Before starting any work, you must disconnect the circuit you’ll be working on at its source in the service panel. If your circuits are protected by fuses, removing the appropriate fuse disconnects the circuit from incoming service. In a service panel equipped with circuit breakers, you can disconnect a circuit by switching its breaker to the OFF position.
To make sure you disconnect the correct circuit, turn on a light that’s connected to the circuit before you remove the fuse or turn off the circuit breaker. The light will go out when you’ve removed the correct fuse or turned off the correct breaker.

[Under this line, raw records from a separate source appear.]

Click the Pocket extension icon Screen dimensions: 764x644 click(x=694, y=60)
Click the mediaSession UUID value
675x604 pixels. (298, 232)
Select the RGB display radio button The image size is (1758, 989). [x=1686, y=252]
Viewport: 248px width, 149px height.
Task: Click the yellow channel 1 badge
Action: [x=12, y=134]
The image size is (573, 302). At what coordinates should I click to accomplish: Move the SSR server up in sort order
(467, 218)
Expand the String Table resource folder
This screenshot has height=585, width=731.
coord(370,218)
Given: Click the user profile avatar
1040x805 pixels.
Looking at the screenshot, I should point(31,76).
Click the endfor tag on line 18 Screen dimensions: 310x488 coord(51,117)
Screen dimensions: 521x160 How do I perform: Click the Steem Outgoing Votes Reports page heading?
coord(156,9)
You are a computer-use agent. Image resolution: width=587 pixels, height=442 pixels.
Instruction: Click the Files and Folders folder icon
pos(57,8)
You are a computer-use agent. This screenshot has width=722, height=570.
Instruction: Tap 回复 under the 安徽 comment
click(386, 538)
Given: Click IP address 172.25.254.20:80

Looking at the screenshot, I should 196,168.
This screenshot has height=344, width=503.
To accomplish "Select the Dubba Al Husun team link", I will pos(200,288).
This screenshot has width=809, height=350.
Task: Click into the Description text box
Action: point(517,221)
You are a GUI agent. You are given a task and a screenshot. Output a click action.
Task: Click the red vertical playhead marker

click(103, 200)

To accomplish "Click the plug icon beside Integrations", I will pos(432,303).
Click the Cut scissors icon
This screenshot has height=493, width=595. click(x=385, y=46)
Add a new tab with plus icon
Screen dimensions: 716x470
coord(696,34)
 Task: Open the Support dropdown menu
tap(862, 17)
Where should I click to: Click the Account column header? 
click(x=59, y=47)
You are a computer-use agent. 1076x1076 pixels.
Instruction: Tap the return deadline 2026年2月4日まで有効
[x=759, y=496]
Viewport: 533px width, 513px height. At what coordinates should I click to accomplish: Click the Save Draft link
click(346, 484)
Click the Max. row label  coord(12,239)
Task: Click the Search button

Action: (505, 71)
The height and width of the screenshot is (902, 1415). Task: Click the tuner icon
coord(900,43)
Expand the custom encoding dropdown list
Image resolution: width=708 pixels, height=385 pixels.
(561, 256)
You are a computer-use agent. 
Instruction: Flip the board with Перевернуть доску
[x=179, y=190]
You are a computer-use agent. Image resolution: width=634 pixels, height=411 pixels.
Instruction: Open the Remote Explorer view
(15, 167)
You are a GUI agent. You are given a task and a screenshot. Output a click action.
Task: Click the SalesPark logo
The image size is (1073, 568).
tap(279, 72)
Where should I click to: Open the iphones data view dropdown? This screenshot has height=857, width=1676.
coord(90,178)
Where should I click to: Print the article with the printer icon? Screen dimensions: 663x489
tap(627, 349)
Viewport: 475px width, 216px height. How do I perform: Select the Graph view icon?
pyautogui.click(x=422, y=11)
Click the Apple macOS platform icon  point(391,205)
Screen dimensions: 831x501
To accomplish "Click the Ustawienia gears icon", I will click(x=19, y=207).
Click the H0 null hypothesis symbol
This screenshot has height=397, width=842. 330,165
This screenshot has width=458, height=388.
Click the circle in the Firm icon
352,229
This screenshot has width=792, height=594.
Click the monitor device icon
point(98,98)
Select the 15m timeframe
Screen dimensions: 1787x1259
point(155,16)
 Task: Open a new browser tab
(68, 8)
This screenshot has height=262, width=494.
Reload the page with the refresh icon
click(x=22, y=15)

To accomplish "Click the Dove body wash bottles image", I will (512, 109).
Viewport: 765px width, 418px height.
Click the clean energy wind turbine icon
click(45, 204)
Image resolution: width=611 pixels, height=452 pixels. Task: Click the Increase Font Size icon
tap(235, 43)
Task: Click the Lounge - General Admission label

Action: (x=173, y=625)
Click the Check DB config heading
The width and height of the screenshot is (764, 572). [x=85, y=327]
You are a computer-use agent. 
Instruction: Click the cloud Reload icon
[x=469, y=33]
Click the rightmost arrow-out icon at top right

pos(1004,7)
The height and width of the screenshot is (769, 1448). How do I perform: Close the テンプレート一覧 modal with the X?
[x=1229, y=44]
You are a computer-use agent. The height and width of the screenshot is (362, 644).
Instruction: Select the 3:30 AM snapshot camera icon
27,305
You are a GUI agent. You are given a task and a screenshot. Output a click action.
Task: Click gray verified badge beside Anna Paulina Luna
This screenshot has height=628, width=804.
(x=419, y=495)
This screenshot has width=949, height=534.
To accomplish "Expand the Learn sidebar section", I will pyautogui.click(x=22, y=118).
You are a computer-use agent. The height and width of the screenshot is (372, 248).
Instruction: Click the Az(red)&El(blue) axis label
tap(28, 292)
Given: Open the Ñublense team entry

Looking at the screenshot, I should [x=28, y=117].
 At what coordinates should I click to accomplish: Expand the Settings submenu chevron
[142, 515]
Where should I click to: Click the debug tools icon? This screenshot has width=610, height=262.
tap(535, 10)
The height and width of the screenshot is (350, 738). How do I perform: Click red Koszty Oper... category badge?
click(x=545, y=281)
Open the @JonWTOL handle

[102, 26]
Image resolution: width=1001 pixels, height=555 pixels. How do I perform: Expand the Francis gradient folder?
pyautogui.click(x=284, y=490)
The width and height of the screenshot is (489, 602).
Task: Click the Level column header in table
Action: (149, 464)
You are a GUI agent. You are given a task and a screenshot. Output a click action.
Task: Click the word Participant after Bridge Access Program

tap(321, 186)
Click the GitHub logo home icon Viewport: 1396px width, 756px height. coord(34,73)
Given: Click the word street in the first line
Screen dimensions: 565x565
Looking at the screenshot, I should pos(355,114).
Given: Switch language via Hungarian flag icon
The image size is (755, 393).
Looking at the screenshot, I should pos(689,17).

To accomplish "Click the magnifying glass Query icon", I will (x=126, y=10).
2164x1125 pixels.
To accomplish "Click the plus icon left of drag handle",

If you have any doubt about which fuse or breaker protects which circuit, shut off all current coming into your home at the main disconnect
While you’re at your service panel, spend another moment to prevent a possible disaster. Tape a note on the panel explaining what you’re doing so no one will come along and replace the fuse or reset the circuit breaker while you’re working on the wiring.Then either carry the fuse with you in your pocket or tape the circuit breaker in its OFF position.
With the electricity turned off, you can work in complete safety. Still, it’s a good idea to keep a few additional safety precautions in mind.
Remember that water and electricity don’t mix. Never work on wiring, fixtures, switches, or appliances when you’re wet or standing on a damp spot. Lay down dry boards to stand on if the floor or ground is wet.
An external handle controls contact with two main fuses in the cabinet. When you pull the handle to the OFF position, you shut off the main power supply.
The main cartridge fuses are mounted on one or two nonmetallic pullout blocks. By pulling firmly on the hand grips, you can remove the blocks from the cabinet and disconnect all power.